The problem:
Pull out each line below that contains the string "dimensions", and copy every such line in full.

Given data:

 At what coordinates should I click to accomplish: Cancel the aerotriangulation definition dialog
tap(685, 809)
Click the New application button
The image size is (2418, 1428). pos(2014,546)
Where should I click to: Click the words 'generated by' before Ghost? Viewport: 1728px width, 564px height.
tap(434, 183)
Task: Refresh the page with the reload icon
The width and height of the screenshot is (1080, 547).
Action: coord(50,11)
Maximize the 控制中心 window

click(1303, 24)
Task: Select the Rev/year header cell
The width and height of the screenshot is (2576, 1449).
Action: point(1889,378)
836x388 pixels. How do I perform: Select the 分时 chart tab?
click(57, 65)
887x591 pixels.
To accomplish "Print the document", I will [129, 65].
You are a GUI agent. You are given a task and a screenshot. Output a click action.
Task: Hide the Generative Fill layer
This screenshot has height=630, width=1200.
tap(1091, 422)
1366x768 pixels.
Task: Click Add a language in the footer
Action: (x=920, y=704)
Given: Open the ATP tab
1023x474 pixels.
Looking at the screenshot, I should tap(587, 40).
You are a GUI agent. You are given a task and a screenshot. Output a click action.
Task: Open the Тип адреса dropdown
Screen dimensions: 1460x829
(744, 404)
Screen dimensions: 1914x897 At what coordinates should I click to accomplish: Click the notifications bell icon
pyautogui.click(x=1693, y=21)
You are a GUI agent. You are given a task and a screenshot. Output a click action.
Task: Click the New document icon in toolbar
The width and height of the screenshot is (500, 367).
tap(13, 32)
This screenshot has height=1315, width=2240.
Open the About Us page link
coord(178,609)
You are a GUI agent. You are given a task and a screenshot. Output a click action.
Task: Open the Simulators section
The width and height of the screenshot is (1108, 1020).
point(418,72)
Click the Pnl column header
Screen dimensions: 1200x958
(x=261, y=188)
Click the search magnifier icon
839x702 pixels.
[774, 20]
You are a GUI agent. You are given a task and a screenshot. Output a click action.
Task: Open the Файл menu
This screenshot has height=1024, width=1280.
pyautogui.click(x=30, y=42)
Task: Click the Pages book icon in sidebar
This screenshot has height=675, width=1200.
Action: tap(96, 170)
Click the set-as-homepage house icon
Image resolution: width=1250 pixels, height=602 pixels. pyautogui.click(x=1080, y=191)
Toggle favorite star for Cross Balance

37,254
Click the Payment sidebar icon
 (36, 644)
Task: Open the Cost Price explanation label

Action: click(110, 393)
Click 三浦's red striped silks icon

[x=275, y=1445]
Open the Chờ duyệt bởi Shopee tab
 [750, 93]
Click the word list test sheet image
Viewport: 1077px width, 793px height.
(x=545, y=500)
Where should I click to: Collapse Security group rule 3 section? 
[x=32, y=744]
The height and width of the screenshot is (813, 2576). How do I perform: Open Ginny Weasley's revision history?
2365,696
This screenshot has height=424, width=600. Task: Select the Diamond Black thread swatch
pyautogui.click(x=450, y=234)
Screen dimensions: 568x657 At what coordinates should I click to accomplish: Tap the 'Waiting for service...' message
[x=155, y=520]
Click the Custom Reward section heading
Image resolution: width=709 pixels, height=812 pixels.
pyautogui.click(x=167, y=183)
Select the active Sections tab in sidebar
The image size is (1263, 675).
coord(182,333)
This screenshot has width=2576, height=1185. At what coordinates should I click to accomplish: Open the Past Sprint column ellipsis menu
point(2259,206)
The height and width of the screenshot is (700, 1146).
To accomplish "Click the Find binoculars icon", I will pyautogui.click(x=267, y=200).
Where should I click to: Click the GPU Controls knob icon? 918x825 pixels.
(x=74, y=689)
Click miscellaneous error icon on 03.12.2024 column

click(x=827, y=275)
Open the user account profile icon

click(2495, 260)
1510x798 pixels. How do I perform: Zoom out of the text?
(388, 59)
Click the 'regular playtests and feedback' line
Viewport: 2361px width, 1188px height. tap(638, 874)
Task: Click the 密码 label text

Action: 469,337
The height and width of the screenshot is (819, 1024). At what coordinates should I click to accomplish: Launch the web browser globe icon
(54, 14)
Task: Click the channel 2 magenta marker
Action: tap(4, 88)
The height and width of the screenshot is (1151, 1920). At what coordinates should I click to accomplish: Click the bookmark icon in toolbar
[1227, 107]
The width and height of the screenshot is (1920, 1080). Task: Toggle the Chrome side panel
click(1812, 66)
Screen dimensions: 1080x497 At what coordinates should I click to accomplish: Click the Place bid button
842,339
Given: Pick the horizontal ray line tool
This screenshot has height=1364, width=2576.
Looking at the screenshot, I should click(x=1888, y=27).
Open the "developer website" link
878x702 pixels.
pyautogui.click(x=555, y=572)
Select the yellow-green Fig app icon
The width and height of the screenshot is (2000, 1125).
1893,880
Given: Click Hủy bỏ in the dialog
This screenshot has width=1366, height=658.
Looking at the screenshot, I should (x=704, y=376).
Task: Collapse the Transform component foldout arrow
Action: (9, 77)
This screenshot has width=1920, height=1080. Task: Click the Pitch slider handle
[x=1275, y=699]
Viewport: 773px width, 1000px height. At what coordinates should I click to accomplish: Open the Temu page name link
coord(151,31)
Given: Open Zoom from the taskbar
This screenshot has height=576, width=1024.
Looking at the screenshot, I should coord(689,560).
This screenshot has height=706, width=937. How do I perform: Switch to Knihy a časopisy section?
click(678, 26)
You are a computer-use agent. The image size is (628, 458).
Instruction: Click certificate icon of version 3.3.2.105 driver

Response for this exercise:
Screen dimensions: 1460x829
Screen dimensions: 1914x897 At what coordinates should I click to accomplish: Click the notifications bell icon
Screen dimensions: 1200x958
Screen dimensions: 568x657 At what coordinates should I click to accomplish: Tap the 'Waiting for service...' message
Screen dimensions: 1080x497 At what coordinates should I click to accomplish: Click the Place bid button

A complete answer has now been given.